Git clone clones the entire repository (including history and non-relevant branches). When repositories start building up history, this becomes more and more expensive.
A common pattern (in our case at least) is to run "clean workspace" as a pre-execute action for "master" step to ensure a pristine workarea, but this of course results in a full clone being done.
What's worse, it looks like what happens is that it actually happens twice:
-A clone is created during build condition check
-Then workspace is cleaned during master
-Another clone is created during the actual "checkout" step
This is probably fine for small repos and "trivial" cases, but in larger setups the network traffic and IO starts to add up.
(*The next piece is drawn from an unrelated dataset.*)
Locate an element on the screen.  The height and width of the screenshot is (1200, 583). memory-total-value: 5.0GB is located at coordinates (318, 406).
As a concrete example, one of our projects after migrating from SVN to Git:
2.1Mb of source vs 163Mb of .git folders - for spinning up a build we're only interested in that 2.1 mb, but currently downloading 163mb (in worst case, twice)
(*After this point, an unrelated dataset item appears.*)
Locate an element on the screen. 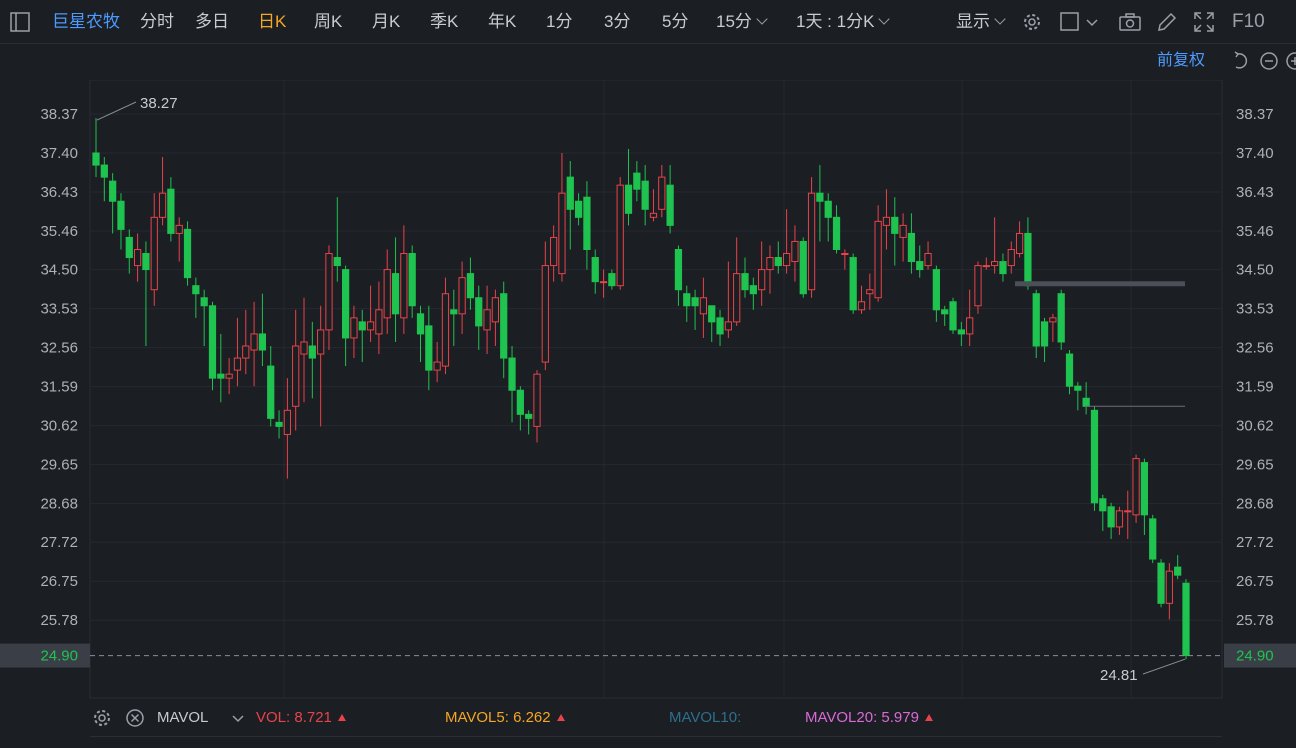 The height and width of the screenshot is (748, 1296). tab-period-monthly: 月K is located at coordinates (386, 22).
Possible solutions and workarounds
1. Add a configuration option that will intercept "clone" command and cache .git folder (for first clone), for later clone of the same repo it will create link (mklink /J on windows, and ln -s on Linux) of .git folder.
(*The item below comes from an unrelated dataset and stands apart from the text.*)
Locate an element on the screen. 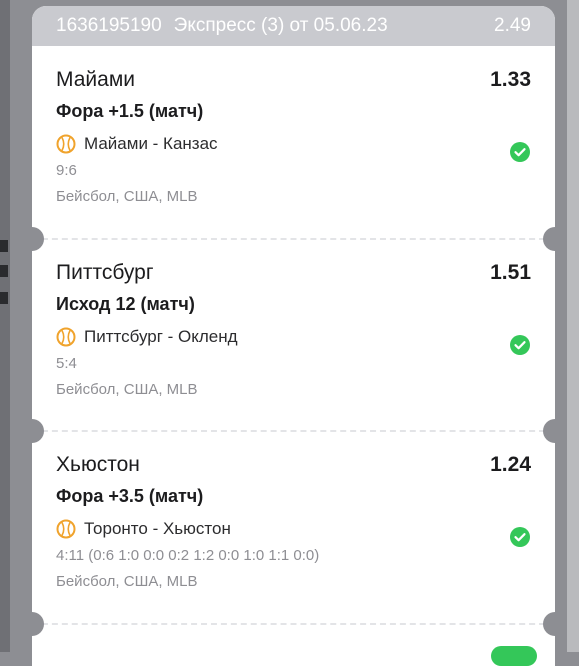  bet-match: Торонто - Хьюстон is located at coordinates (158, 528).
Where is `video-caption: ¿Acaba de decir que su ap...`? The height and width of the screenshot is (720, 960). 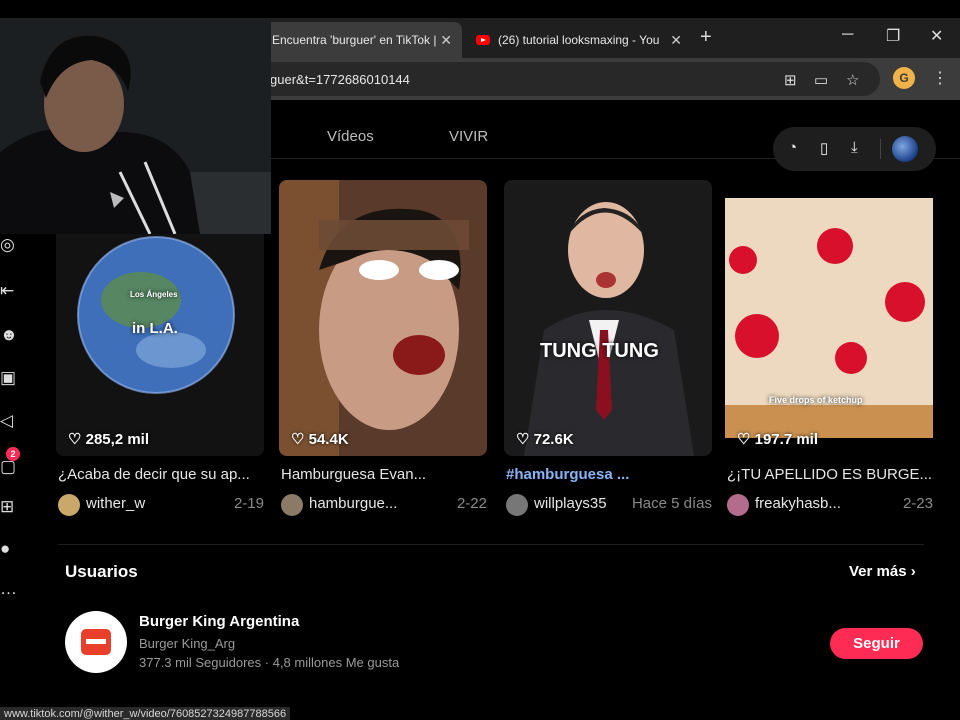 video-caption: ¿Acaba de decir que su ap... is located at coordinates (161, 474).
This caches size and location and max size would be configurable, and cleaned in FIFO fashion (oldest repo is thrown away if running out of space)
2. Add logic/option to run "git clean -xdf" and "git reset --hard" instead of "cleanup workspace", or meaning that "cleanup workspace" deletes everything else but preserves .git (if so specified) folder and at the start of the build
instead of doing a clone, does a reset + pull
3.Use git shallow clone (git clone --depth 1 ), this could work for some scenarios but as it can only get the HEAD revision then not very useful for multi platform builds where the same revision is required across multiple machines
4.Use git single branch clone option (--single-branch), this would work for most scenarios and would reduce the I/O requirements and diskspace used a bit depending on how many branches a team have in a repo, but this is only a delaying tactic and does not address the history problem.
5. Something completely different and less fragile magic that we haven't thought of but achieves the following: only the files of a targeted branch are pulled into the workarea, not the entire repo every time, checking build condition
does not require cloning the entire repository while allowing us to keep the convenience of "clean workarea" pre-execution action.